─── Data section ───

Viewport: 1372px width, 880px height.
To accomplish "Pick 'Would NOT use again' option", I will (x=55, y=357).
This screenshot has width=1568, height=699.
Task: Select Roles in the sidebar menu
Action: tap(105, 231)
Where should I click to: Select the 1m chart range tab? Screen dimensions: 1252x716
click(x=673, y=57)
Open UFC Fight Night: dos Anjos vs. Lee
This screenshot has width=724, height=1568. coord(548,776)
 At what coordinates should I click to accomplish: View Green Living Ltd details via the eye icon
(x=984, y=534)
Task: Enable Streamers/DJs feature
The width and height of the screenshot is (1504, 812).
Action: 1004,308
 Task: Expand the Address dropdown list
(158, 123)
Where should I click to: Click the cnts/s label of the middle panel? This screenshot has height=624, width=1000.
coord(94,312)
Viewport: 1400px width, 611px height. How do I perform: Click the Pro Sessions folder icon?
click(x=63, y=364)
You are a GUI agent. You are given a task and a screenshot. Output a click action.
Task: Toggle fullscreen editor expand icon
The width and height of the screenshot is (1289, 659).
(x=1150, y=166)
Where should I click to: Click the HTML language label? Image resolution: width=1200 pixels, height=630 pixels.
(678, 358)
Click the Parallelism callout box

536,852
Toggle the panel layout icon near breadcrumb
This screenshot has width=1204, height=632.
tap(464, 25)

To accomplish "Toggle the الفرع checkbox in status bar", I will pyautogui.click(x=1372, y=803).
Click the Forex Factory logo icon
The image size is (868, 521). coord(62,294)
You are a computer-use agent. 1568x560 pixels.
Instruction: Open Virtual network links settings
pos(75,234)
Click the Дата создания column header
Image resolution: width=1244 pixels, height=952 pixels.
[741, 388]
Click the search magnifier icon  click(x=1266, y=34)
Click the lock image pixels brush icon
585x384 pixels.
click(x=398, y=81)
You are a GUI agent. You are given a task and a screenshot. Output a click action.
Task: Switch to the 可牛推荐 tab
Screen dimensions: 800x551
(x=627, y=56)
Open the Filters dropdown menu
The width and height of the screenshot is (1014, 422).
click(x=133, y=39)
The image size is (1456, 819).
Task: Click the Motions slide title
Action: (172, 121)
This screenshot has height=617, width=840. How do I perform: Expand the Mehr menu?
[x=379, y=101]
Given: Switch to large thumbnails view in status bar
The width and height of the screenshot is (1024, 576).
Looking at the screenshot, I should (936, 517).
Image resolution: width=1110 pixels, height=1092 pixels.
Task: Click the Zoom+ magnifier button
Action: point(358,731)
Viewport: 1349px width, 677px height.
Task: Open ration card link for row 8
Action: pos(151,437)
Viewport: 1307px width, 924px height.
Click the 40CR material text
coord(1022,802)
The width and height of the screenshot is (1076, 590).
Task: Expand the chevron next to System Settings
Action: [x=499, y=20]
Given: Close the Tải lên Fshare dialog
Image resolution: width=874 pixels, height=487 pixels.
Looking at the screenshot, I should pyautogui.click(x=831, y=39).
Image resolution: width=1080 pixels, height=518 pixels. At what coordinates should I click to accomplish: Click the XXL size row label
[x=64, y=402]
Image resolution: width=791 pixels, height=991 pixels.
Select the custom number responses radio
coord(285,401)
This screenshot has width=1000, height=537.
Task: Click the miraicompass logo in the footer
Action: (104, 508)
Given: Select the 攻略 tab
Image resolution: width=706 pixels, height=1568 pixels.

───

_Set exercise_.
Reproduce every entry above word for word, keeping each line in its original order and form.

_Answer in full_.
Viewport: 1372px width, 880px height.
To accomplish "Pick 'Would NOT use again' option", I will (x=55, y=357).
This screenshot has width=1568, height=699.
Task: Select Roles in the sidebar menu
Action: tap(105, 231)
Where should I click to: Select the 1m chart range tab? Screen dimensions: 1252x716
click(x=673, y=57)
Open UFC Fight Night: dos Anjos vs. Lee
This screenshot has width=724, height=1568. coord(548,776)
 At what coordinates should I click to accomplish: View Green Living Ltd details via the eye icon
(x=984, y=534)
Task: Enable Streamers/DJs feature
The width and height of the screenshot is (1504, 812).
Action: 1004,308
 Task: Expand the Address dropdown list
(158, 123)
Where should I click to: Click the cnts/s label of the middle panel? This screenshot has height=624, width=1000.
coord(94,312)
Viewport: 1400px width, 611px height. How do I perform: Click the Pro Sessions folder icon?
click(x=63, y=364)
You are a GUI agent. You are given a task and a screenshot. Output a click action.
Task: Toggle fullscreen editor expand icon
The width and height of the screenshot is (1289, 659).
(x=1150, y=166)
Where should I click to: Click the HTML language label? Image resolution: width=1200 pixels, height=630 pixels.
(678, 358)
Click the Parallelism callout box

536,852
Toggle the panel layout icon near breadcrumb
This screenshot has width=1204, height=632.
tap(464, 25)

To accomplish "Toggle the الفرع checkbox in status bar", I will pyautogui.click(x=1372, y=803).
Click the Forex Factory logo icon
The image size is (868, 521). coord(62,294)
You are a computer-use agent. 1568x560 pixels.
Instruction: Open Virtual network links settings
pos(75,234)
Click the Дата создания column header
Image resolution: width=1244 pixels, height=952 pixels.
[741, 388]
Click the search magnifier icon  click(x=1266, y=34)
Click the lock image pixels brush icon
585x384 pixels.
click(x=398, y=81)
You are a GUI agent. You are given a task and a screenshot. Output a click action.
Task: Switch to the 可牛推荐 tab
Screen dimensions: 800x551
(x=627, y=56)
Open the Filters dropdown menu
The width and height of the screenshot is (1014, 422).
click(x=133, y=39)
The image size is (1456, 819).
Task: Click the Motions slide title
Action: (172, 121)
This screenshot has height=617, width=840. How do I perform: Expand the Mehr menu?
[x=379, y=101]
Given: Switch to large thumbnails view in status bar
The width and height of the screenshot is (1024, 576).
Looking at the screenshot, I should (936, 517).
Image resolution: width=1110 pixels, height=1092 pixels.
Task: Click the Zoom+ magnifier button
Action: point(358,731)
Viewport: 1349px width, 677px height.
Task: Open ration card link for row 8
Action: pos(151,437)
Viewport: 1307px width, 924px height.
Click the 40CR material text
coord(1022,802)
The width and height of the screenshot is (1076, 590).
Task: Expand the chevron next to System Settings
Action: [x=499, y=20]
Given: Close the Tải lên Fshare dialog
Image resolution: width=874 pixels, height=487 pixels.
Looking at the screenshot, I should pyautogui.click(x=831, y=39).
Image resolution: width=1080 pixels, height=518 pixels. At what coordinates should I click to accomplish: Click the XXL size row label
[x=64, y=402]
Image resolution: width=791 pixels, height=991 pixels.
Select the custom number responses radio
coord(285,401)
This screenshot has width=1000, height=537.
Task: Click the miraicompass logo in the footer
Action: (104, 508)
Given: Select the 攻略 tab
Image resolution: width=706 pixels, height=1568 pixels.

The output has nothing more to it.